1774’te Çin’in güneyine, bugün Vietnam olarak bilinen Annam’a bir grup misyoner gider. Amaçları, bu tanrısız topraklara Hıristiyanlığı götürmek, bu topraklarda yaşayan "ilkel" insanları "medeniyet"le tanıştırmaktır. Ancak misyonerleri bu görev için Annam’a getiren Piskopos Pierre Pigneau de Behaine’in çok daha farklı amaçları vardır ve diğer misyonerlerin aksine bu ülkeyi çok iyi tanımaktadır.
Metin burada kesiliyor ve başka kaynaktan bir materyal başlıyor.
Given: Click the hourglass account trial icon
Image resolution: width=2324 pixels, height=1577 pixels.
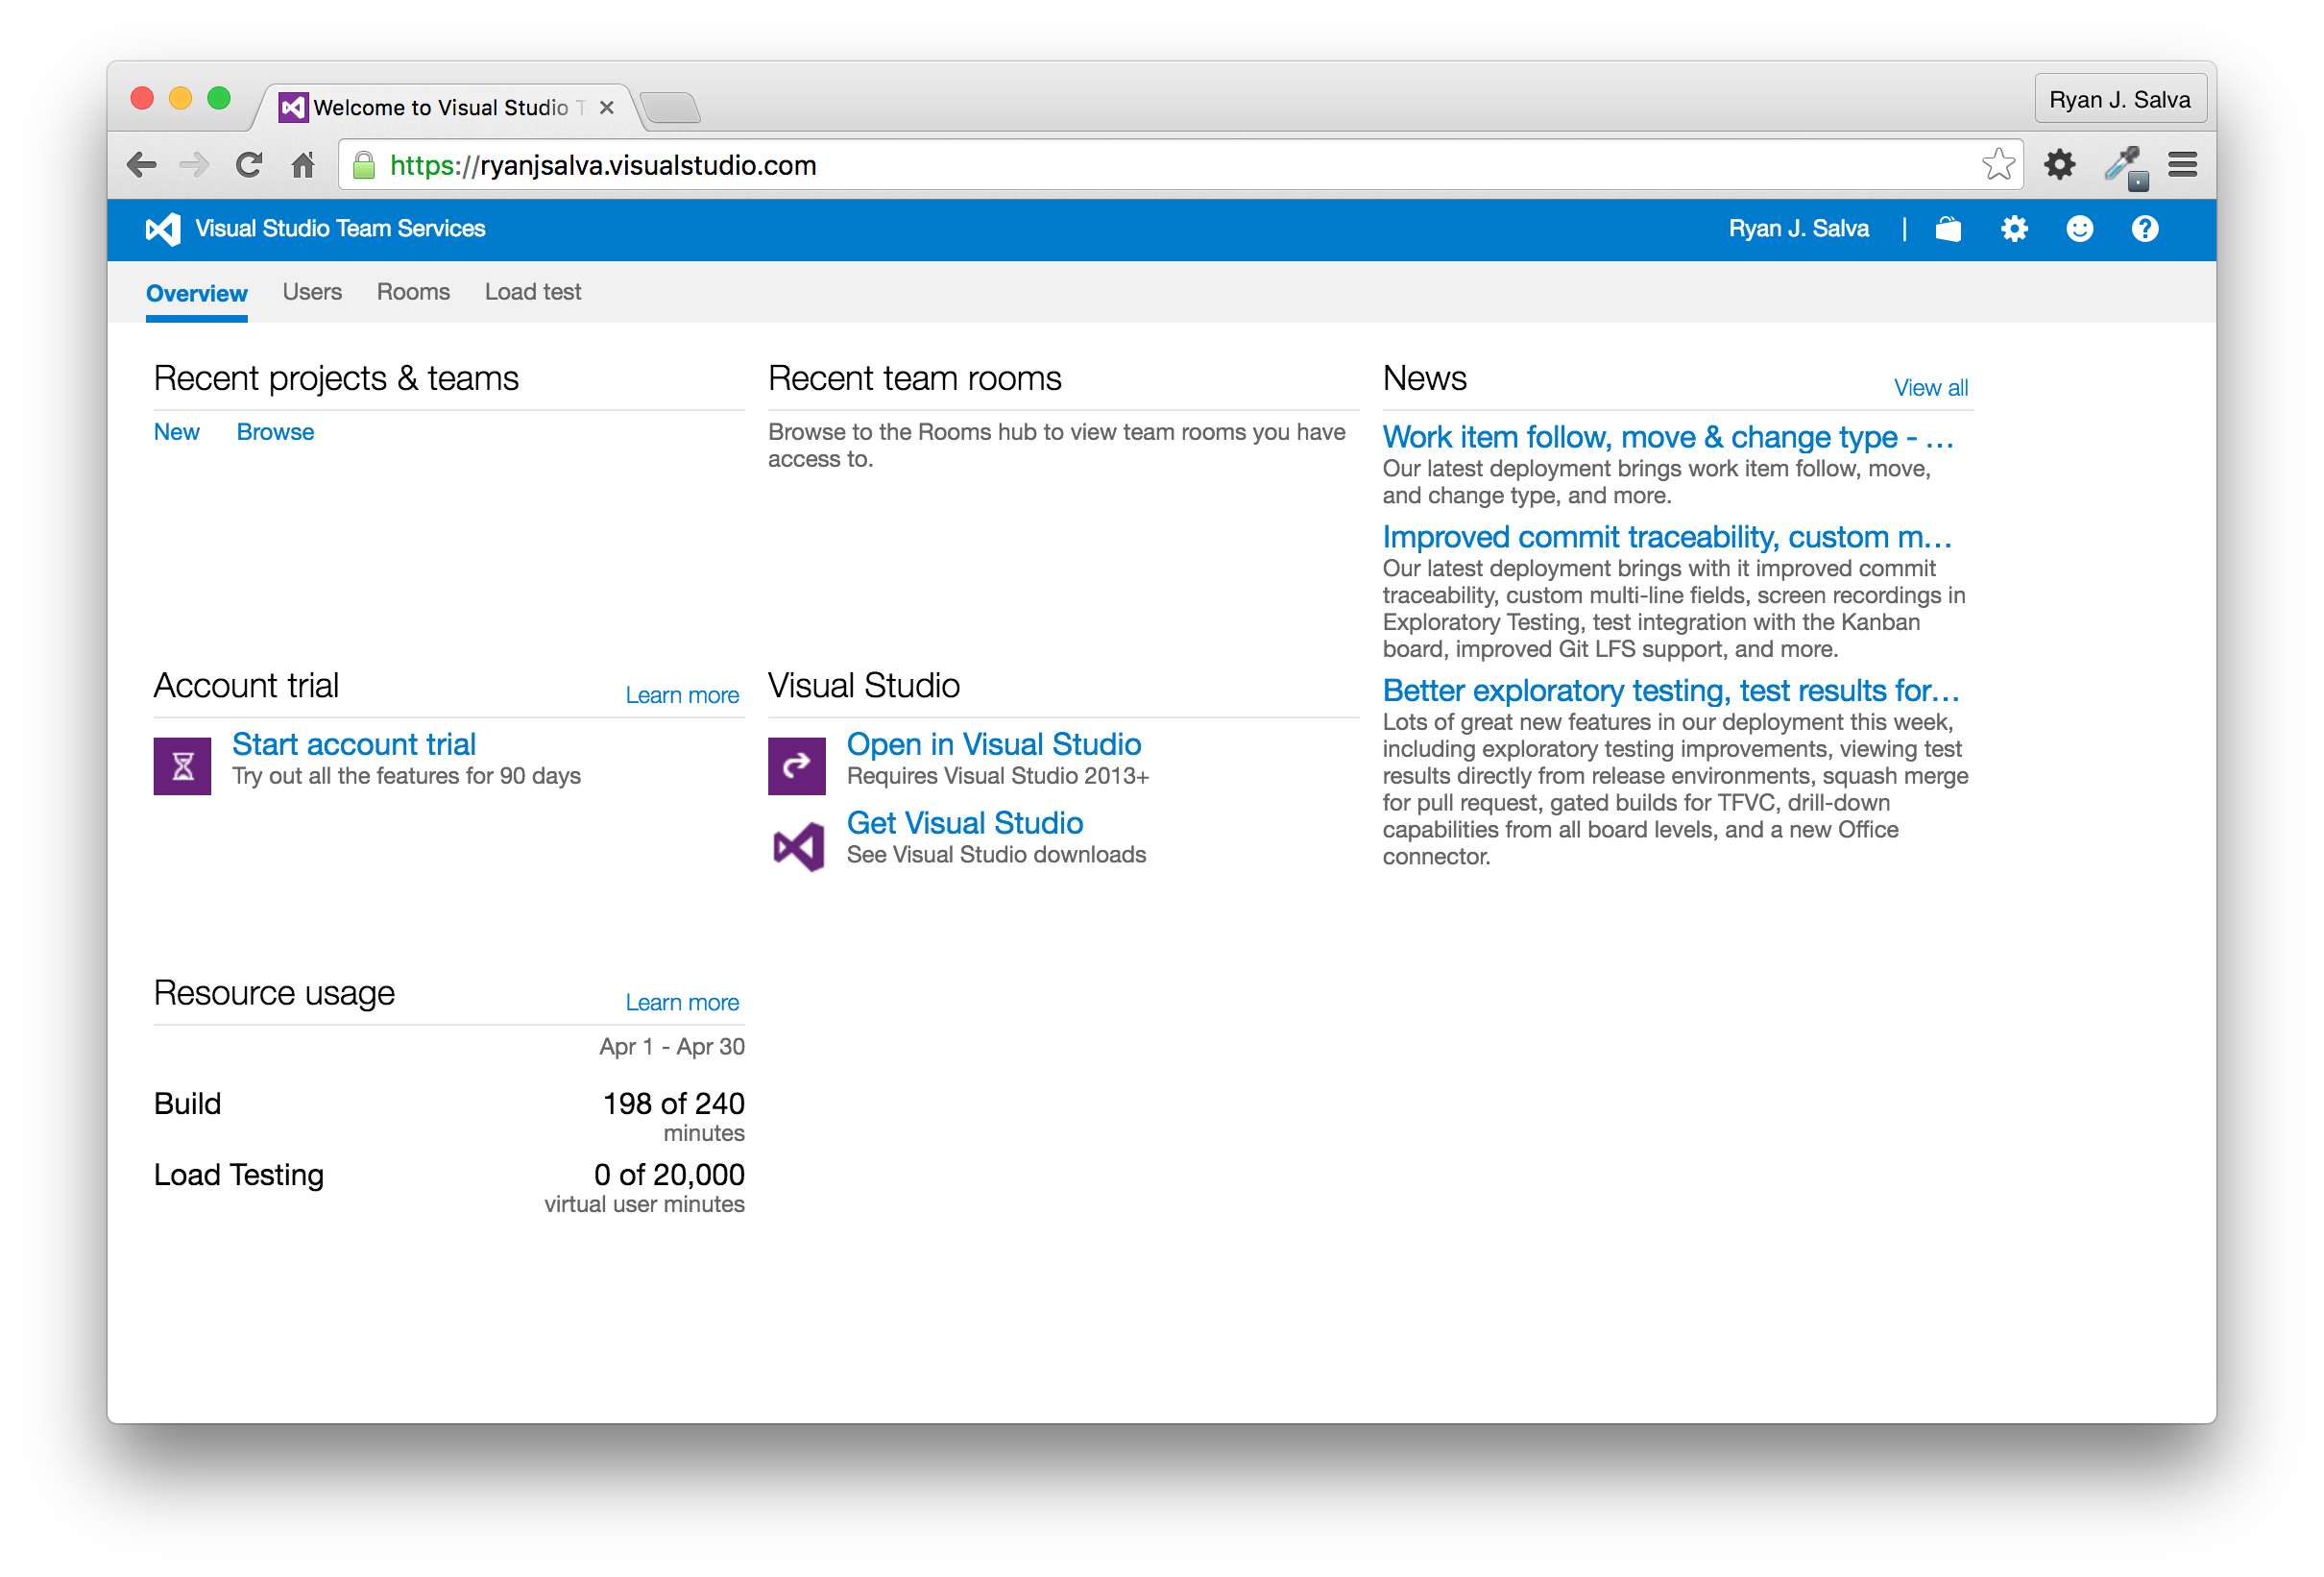Looking at the screenshot, I should click(x=182, y=766).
Karanlık bir geçmişi olan ressam François Gervaise, geçmişinden kurtulmak ve yaşamına bir anlam katmak için bu göreve talip olur. Ve yine kendisi gibi geçmişinden ve Fransa’dan kaçmak isteyen genç Henri’yi çömezi olarak yanına alır. Ve Annam’ın bir köyünde üç rahibeyle birlikte ilk kiliselerini kurarlar. Ama Annam’ın düşündükleri gibi sadece balık ve pirinç yiyen, neşeli insanlardan ibaret olmadığını kısa sürede anlarlar. Annam çok daha karmaşık, güç dengeleri her an değişmeye hazır bir ülkedir. Açlık, iç savaş, doğal afetler ve ülke yöneticilerinin acımasızlığı misyonerlere başka gerçekleri gösterecek, inançlarını sorgulamalarını sağlayacaktır.
Kien Nguyen, Tanrı’nın Unuttuğu Topraklar’da, on sekizinci yüzyıl Vietnam’ının canlı bir tasvirini yaparken, ülke tarihinin ve kültürünün çarpıcı hareketlerini de etkileyici bir kurguyla sunuyor okura.